The Court recorded that all alleged offending acts and omissions with which Shivinder is charged, arise from financial transactions done in the course of commercial dealings, through banking channels.
The order passed last Thursday read “While the financial implication of the alleged offence is no doubt large in quantum, and even accepting the ED’s contention that several individual shareholders of RFL who had nothing to do with the applicant or his family, friends or associates, have suffered losses, it is not as if such losses can be compensated by keeping the applicant in judicial custody as an undertrial”.
It goes on to say “Though the offences as alleged, if proved, are serious economic offences, that in itself cannot be the basis for denying bail since the nature of offence has a limited role to play while examining a bail application.
Although ED claims that investigation is on, no supplementary charge sheet has been filed since January 10..While it may indeed take long and painstaking effort to unravel the entire alleged crime, when there is no real and probable risk of the applicant interfering in further investigation, as displayed by the past conduct of the applicant, that cannot be reason for denying bail”.
Justice Anupam Jairam Bhambhani recorded that “ED has not indicated any foreseeable timeline for completing investigation in respect of the alleged remaining about INR 1600 crores and therefore to link Shivinder’s judicial custody to completion of that on-going investigation, if at all, would leave the key to the applicant’s custody with the ED, which is not acceptable to this court”.
Elaborating, the judgement read “nowhere is it the law that an accused, yet to be tried, is to be kept in custody only on a hunch or a presumption that he will prejudice or impede trial; or to send any message to the society.

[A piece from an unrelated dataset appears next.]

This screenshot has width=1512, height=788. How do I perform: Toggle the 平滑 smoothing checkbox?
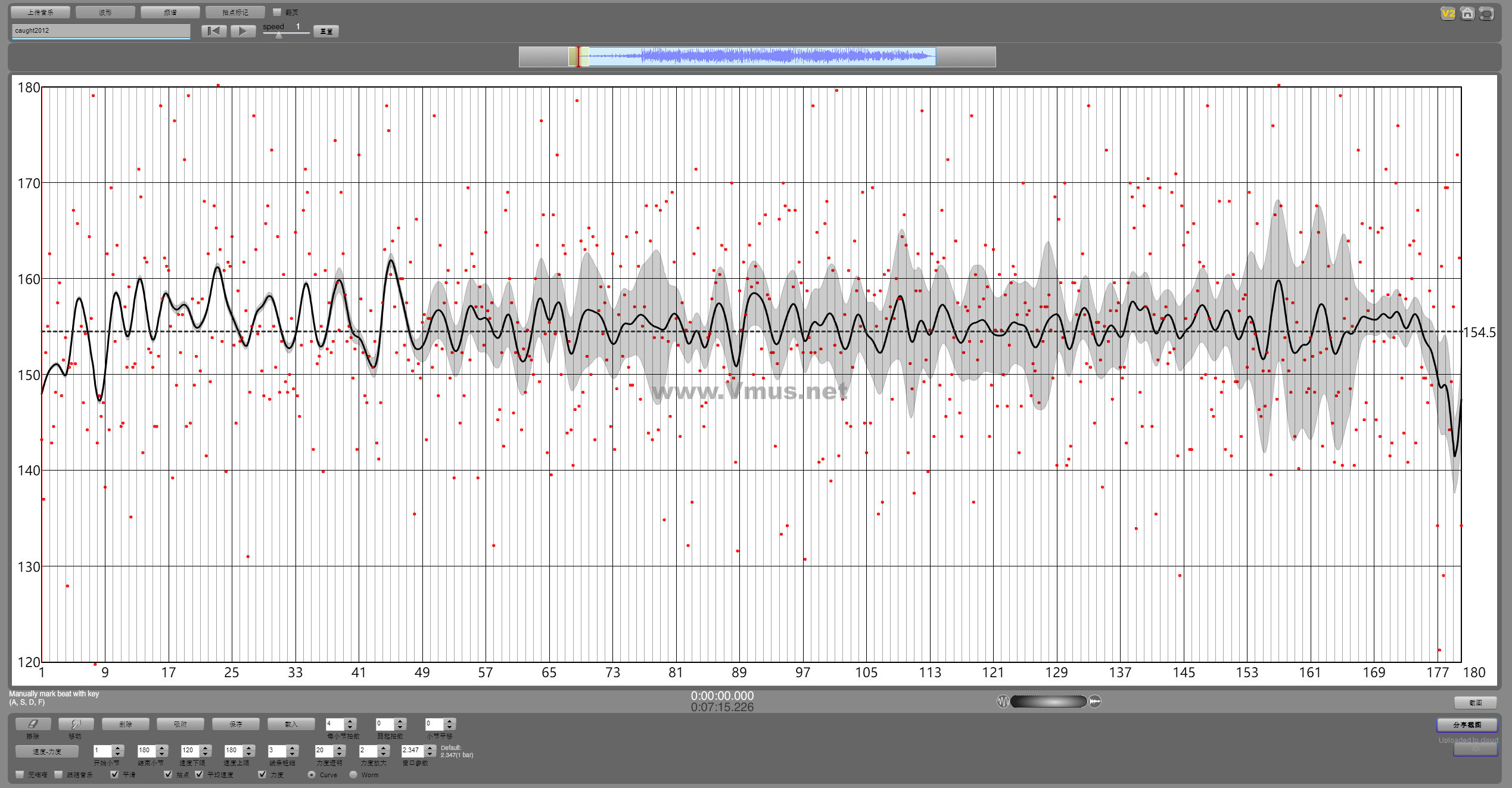tap(115, 774)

If anything, the only message that goes-out to the society by keeping an accused in prison before finding him guilty, is that our system works only on impressions and conjectures and can keep an accused in custody even on presumption of guilt”.
The ruling adds “while in certain cases such a message may even quench the thirst for revenge of the lay society against a person they believe to be guilty, such action would certainly not leave our criminal justice system awash in glory. An investigating agency must come to court with the confidence that they have arrested an accused, based on credible material, and have filed a complaint or a charge-sheet with the certainty that they will be able to bring home guilt, by satisfying a court beyond reasonable doubt”.
It said “But when an investigating agency suggests that an accused be detained in custody as an undertrial for a prolonged period, even after the complaint or charge-sheet has been filed, it appears that the investigating agency is not convinced of its case and so it fears that the accused may ‘get-off’ by discharge or acquittal; and that therefore the only way to ‘punish the accused’ is to let him remain in custody as an undertrial”.
Granting bail to Shivinder, the Court had ruled “Prison is a place for punishment ; and no punishment can be legitimate without a trial. There must be compelling basis, grounds and reasons to detain an undertrial in judicial custody, which this court does not discern in the present case”.